→ Action item:
From the first line of the records down to the one that holds "Click OK in", transcribe each line exactly and add nothing.

→ Working data:
########################################

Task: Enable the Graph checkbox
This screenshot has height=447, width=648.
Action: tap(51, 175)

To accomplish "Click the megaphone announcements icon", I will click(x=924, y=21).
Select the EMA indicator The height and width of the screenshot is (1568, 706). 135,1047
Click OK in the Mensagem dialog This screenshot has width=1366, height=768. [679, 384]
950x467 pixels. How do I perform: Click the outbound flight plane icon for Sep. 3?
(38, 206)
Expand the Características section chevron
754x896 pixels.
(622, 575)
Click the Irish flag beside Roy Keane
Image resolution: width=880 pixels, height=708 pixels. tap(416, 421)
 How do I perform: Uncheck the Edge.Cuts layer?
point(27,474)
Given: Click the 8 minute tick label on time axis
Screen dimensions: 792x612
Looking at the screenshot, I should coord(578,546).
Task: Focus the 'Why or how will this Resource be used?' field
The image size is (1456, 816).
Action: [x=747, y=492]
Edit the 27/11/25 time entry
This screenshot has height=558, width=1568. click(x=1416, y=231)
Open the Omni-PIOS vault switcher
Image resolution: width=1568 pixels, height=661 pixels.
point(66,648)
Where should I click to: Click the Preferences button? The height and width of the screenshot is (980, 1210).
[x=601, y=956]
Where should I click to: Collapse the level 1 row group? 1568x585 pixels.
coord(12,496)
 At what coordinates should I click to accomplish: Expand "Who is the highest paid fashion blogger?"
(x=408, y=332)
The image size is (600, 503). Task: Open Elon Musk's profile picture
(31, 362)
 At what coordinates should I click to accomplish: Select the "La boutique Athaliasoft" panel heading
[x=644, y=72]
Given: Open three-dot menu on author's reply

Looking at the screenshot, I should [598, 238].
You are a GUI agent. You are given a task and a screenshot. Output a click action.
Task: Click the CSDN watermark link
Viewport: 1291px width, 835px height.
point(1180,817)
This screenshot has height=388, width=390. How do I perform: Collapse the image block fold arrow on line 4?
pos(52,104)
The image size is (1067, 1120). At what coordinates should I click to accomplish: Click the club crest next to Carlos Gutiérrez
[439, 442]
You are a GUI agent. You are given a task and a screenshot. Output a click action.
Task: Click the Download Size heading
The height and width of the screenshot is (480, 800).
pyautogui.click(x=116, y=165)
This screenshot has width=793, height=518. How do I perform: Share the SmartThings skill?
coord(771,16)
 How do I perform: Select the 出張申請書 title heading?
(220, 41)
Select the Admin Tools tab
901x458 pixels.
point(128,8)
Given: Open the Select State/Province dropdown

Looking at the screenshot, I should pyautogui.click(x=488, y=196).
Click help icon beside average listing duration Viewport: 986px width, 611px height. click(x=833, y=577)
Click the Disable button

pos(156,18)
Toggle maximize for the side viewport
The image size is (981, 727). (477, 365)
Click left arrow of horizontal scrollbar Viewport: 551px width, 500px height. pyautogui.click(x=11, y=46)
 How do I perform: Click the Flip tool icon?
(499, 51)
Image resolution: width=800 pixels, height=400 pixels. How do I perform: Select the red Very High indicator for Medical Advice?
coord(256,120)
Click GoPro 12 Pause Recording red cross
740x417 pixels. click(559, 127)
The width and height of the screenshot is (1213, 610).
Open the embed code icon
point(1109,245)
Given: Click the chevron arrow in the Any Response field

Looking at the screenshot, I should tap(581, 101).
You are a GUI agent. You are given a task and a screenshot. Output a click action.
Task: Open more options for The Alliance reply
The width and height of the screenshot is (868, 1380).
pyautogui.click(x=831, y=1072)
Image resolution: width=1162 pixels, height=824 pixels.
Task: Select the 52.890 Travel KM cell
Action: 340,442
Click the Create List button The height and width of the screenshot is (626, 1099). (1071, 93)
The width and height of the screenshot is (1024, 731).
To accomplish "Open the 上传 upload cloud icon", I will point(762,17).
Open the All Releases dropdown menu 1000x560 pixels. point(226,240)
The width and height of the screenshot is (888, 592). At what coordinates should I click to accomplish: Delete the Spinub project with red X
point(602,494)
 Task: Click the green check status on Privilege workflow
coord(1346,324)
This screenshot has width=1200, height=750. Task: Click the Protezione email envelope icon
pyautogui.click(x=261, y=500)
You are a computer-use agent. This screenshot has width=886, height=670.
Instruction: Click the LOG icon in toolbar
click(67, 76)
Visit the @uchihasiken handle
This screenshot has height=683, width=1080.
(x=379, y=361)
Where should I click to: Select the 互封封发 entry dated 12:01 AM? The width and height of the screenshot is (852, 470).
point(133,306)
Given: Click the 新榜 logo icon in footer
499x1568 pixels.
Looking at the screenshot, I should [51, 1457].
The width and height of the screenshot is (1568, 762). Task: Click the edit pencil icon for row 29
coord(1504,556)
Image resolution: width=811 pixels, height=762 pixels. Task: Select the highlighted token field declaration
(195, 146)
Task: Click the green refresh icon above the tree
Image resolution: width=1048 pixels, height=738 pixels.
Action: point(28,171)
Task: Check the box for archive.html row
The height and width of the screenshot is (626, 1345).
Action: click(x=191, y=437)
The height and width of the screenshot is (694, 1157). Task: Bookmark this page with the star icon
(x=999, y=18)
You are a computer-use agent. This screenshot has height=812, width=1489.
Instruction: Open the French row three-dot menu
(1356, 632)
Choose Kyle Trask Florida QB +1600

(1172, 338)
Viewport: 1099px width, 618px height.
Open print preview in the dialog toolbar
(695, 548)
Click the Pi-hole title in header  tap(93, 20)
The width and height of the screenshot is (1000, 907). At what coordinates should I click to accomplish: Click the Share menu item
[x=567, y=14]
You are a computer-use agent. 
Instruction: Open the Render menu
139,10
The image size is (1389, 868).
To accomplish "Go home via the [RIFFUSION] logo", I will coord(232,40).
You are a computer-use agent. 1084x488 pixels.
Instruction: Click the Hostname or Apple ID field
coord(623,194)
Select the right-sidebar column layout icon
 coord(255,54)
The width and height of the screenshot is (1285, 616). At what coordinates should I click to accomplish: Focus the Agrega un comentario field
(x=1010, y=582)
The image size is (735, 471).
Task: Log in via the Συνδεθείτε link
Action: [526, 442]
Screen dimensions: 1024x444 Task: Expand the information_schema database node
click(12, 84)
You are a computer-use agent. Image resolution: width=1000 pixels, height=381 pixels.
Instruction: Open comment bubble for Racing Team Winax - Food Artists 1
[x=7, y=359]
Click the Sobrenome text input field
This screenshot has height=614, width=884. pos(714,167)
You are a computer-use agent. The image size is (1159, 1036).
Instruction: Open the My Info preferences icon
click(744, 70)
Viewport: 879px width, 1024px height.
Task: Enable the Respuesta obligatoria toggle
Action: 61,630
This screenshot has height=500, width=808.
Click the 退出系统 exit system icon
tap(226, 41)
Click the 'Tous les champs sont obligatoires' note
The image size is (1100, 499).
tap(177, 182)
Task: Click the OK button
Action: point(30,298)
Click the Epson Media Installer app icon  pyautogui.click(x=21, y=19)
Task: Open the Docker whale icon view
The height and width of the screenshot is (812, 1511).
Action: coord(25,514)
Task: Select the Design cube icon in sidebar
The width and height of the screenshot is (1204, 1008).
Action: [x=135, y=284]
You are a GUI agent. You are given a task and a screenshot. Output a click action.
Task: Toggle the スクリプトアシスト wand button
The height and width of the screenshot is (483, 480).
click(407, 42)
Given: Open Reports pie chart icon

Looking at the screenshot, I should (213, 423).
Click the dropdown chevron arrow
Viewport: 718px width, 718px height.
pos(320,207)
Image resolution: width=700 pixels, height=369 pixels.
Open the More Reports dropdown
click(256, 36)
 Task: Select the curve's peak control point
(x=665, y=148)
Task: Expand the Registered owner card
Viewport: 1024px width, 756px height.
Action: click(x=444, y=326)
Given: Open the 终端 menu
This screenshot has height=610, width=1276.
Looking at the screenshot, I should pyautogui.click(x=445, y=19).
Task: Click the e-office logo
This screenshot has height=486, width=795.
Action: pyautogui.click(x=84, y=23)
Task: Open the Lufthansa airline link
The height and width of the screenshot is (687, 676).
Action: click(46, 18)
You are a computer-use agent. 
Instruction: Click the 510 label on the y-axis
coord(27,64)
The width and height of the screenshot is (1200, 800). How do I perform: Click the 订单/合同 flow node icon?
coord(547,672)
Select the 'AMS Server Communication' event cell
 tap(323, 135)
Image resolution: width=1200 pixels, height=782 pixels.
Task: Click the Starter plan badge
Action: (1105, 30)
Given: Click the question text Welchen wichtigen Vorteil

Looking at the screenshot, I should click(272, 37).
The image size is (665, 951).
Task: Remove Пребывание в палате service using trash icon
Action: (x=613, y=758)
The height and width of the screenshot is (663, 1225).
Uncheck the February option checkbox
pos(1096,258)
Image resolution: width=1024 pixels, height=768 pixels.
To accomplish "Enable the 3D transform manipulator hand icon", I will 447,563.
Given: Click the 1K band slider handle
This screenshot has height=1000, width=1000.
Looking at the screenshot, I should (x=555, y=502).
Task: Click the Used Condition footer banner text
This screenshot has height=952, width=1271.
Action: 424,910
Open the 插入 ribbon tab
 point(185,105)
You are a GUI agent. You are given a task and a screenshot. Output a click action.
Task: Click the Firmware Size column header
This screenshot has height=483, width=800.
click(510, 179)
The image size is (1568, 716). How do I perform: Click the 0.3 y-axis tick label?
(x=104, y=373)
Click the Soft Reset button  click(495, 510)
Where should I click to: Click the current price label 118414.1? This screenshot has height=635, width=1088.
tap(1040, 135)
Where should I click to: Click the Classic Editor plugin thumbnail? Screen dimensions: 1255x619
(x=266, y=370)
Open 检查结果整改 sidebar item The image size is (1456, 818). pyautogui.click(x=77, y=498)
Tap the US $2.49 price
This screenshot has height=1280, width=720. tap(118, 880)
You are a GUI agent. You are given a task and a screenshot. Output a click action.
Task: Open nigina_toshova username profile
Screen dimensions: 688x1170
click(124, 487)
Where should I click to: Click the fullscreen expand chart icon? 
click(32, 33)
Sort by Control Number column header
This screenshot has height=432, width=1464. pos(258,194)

########################################

→ Reply:
Task: Enable the Graph checkbox
This screenshot has height=447, width=648.
Action: tap(51, 175)

To accomplish "Click the megaphone announcements icon", I will click(x=924, y=21).
Select the EMA indicator The height and width of the screenshot is (1568, 706). 135,1047
Click OK in the Mensagem dialog This screenshot has width=1366, height=768. [679, 384]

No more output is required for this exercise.